Jahn's hometown is also home to undoubtedly the biggest cliffhanger looming over the architect's impressive body of work: the fate of Chicago's threatened James R. Thompson Center. Completed in 1985 as the State of Illinois Building, the city block-sized structure was an audacious vision of what a government building could look like.
Resembling a salmon and baby blue-hued spaceship that touched down in the heart of the Loop, the James R. Thompson Center was always going to be a controversial building. The site's 17-story atrium evokes the grand gestures of traditional public spaces like 19th-century train stations.... or is a giant and inefficient waste of space, depending on who you ask.

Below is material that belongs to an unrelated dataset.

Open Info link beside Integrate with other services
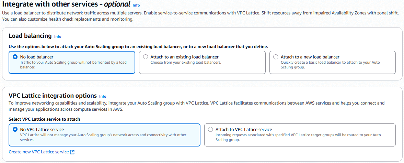This screenshot has width=404, height=163. point(136,6)
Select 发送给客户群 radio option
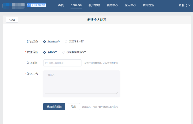The width and height of the screenshot is (193, 124). 66,41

Stuck in an architectural no man's land between being too new to be considered "classic" and too dated to appeal to contemporary tastes, postmodernism buildings like the Thompson Center don't make an easy case for preservation. An estimated $300 million deferred maintenance bill certainly doesn't do the JRTC any favors either.

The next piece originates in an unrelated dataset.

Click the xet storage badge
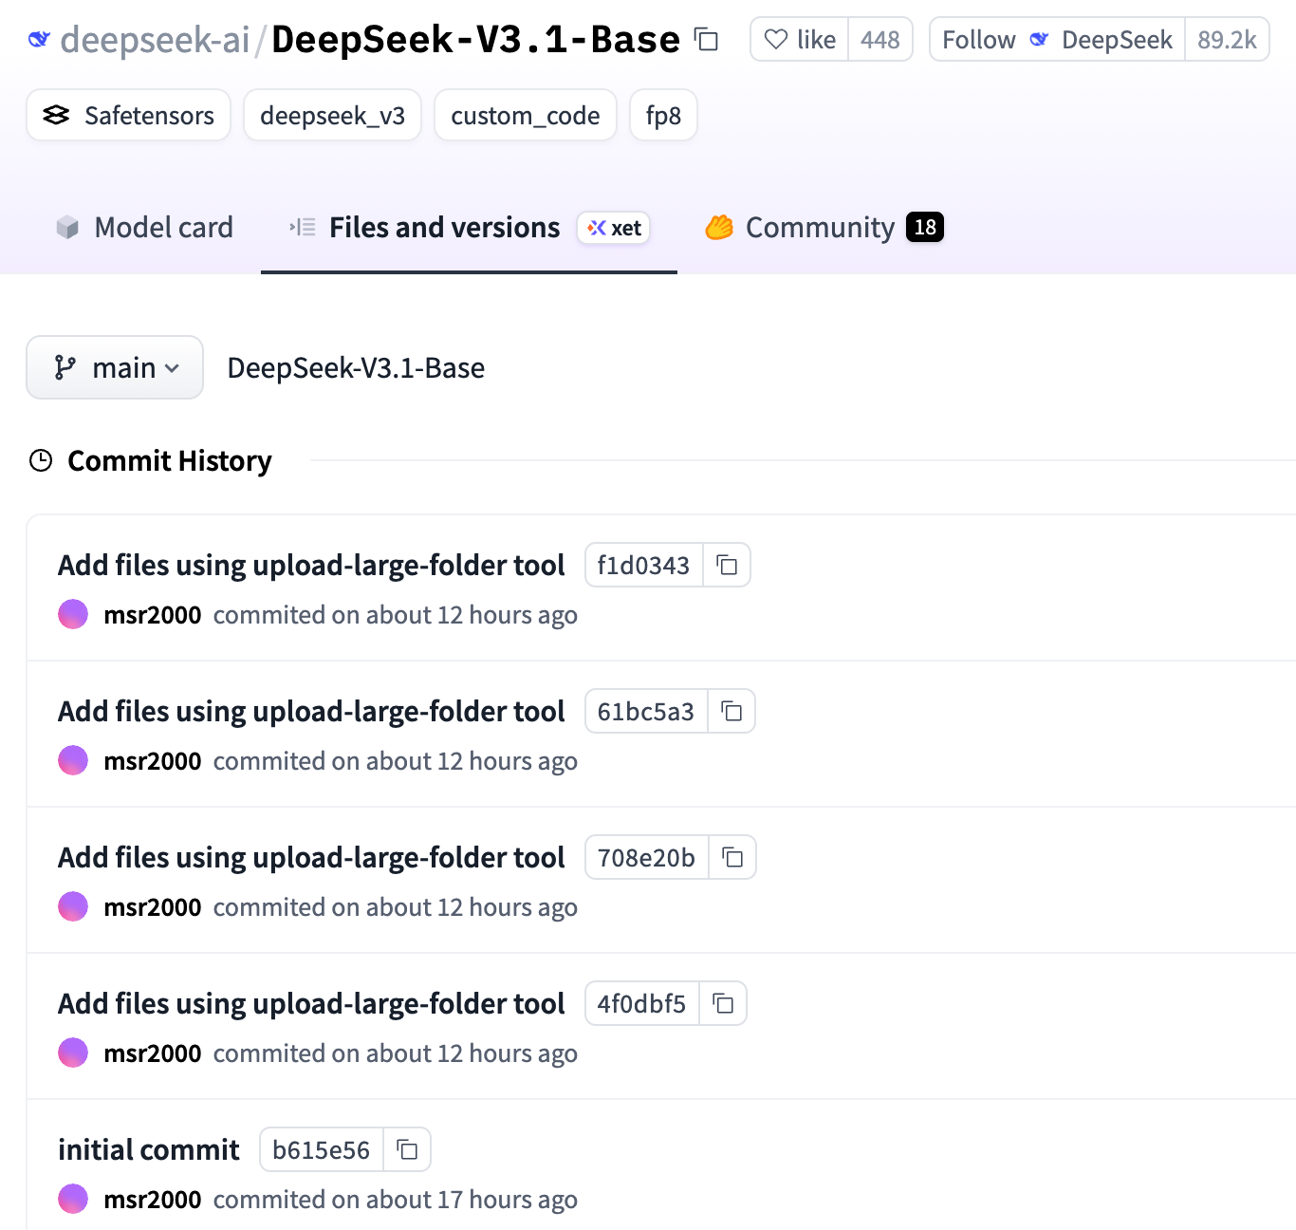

Last month, the State of Illinois officially put the building up for sale. A city ordinance to rezone the site at 100 W. Randolph to allow for the construction of a skyscraper as high as 100 stories is working its way through the City Council.
Will Helmut's unfortunate passing help efforts to save this unusual albeit neglected masterpiece? Only time will tell, but it's looking like a long shot. If there is a silver lining to this weekend's tragedy, it may be that Helmut Jahn won't be present to witness the Thompson Center's demise.
Rest in peace, Helmut Jahn.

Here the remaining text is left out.